Airway smooth muscle dynamics: a common pathway of airway obstruction in asthma

Abstract

Excessive airway obstruction is the cause of symptoms and abnormal lung function in asthma. As airway smooth muscle (ASM) is the effecter controlling airway calibre, it is suspected that dysfunction of ASM contributes to the pathophysiology of asthma. However, the precise role of ASM in the series of events leading to asthmatic symptoms is not clear. It is not certain whether, in asthma, there is a change in the intrinsic properties of ASM, a change in the structure and mechanical properties of the noncontractile components of the airway wall, or a change in the interdependence of the airway wall with the surrounding lung parenchyma. All these potential changes could result from acute or chronic airway inflammation and associated tissue repair and remodelling. Anti-inflammatory therapy, however, does not "cure" asthma, and airway hyperresponsiveness can persist in asthmatics, even in the absence of airway inflammation.
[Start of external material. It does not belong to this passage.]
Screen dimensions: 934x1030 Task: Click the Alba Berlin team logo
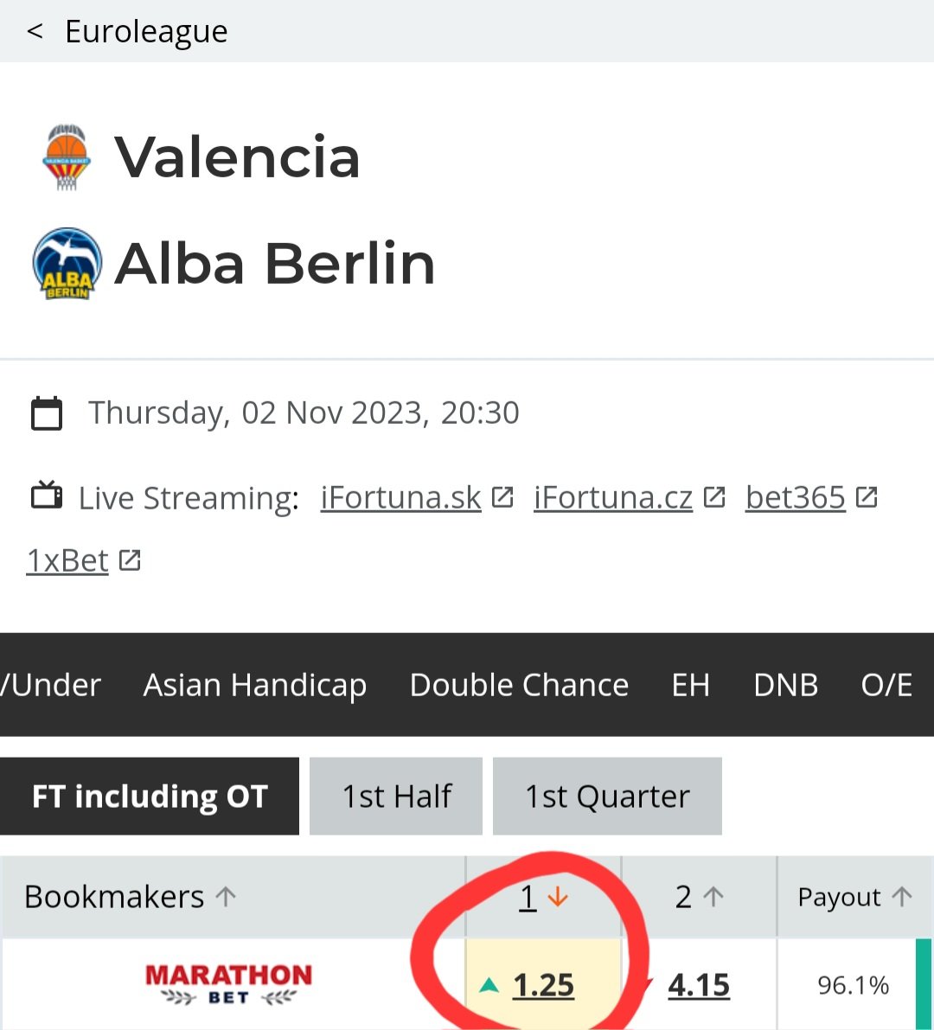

This is perhaps because the therapy does not directly address a fundamental abnormality of asthma, that of exaggerated airway narrowing due to excessive shortening of ASM. In the present study, a central role for airway smooth muscle in the pathogenesis of airway hyperresponsiveness in asthma is explored.

FIGURE 1

Maximal (M)/partial (P) ratio measured during spontaneous asthma (●), following treatment (○) and following acutely induced bronchoconstriction (□; induced by either dry air or histamine). To calculate the M/P ratio, the maximal mid-expiratory flow on a P and complete M expiratory flow volume curve are compared. An M/P ratio of 1 indicates that the deep inspiration accompanying the complete flow–volume manoeuvre causes neither an increase nor a decrease in mid-expiratory flow. An M/P ratio of <1 means that the deep inspiration decreased mid-expiratory flow; while an M/P ratio of >1 indicates that the deep inspiration increased mid-expiratory flow. During spontaneous asthma, a deep inspiration causes further airway narrowing. This paradoxical bronchoconstriction declines with effective treatment and, when comparable airway narrowing is induced by inhalation of histamine or dry air, a bronchodilating effect of deep inspiration is apparent. FEV₁: forced expiratory volume in one second; % pred: % predicted. Modified from [41] with permission.

FIGURE 2

Shift in the length–force relationship of airway smooth muscle due to length adaptation. The solid curve (———) represents the length–force relationship of a muscle adapted at an arbitrarily chosen reference length (L_ref). Upon shortening by an amount (X), the actively developed force decreases from A to B. After adaptation at the new length (L_ref - X), usually through repeated activation and relaxation, the maximal active force for the muscle at the new length recovers to the level before the length change (C), and the muscle now possesses a new length–force relationship (- - - - -).

FIGURE 3

a) Airway smooth muscle cells being stretched in circular dishes by oscillating negative pressure below the flexible membrane. b) The strain field is anisotropic with nearly constant strain in the radial strain (–––––––) but gradually decreasing stretch in the circumferential strain (-------), which results in nearly uniaxial strain near the edge where the membrane is held. c, d, e) Cells are shown in Hoffmann contrast microscopy after 7 days of continuous cyclic stretching in culture. Cells do not align in the biaxial strain region, where strain is the same in every direction in the plane (arrows, as shown in c), but near the edge become almost completely aligned transverse to the applied strain direction (e). c, d, e) Microscopy shows the strain profile near radial positions 0, 0.5. and 1.0, respectively. As indicated by the normalised radial position in (b). Reproduced from [246] with permission.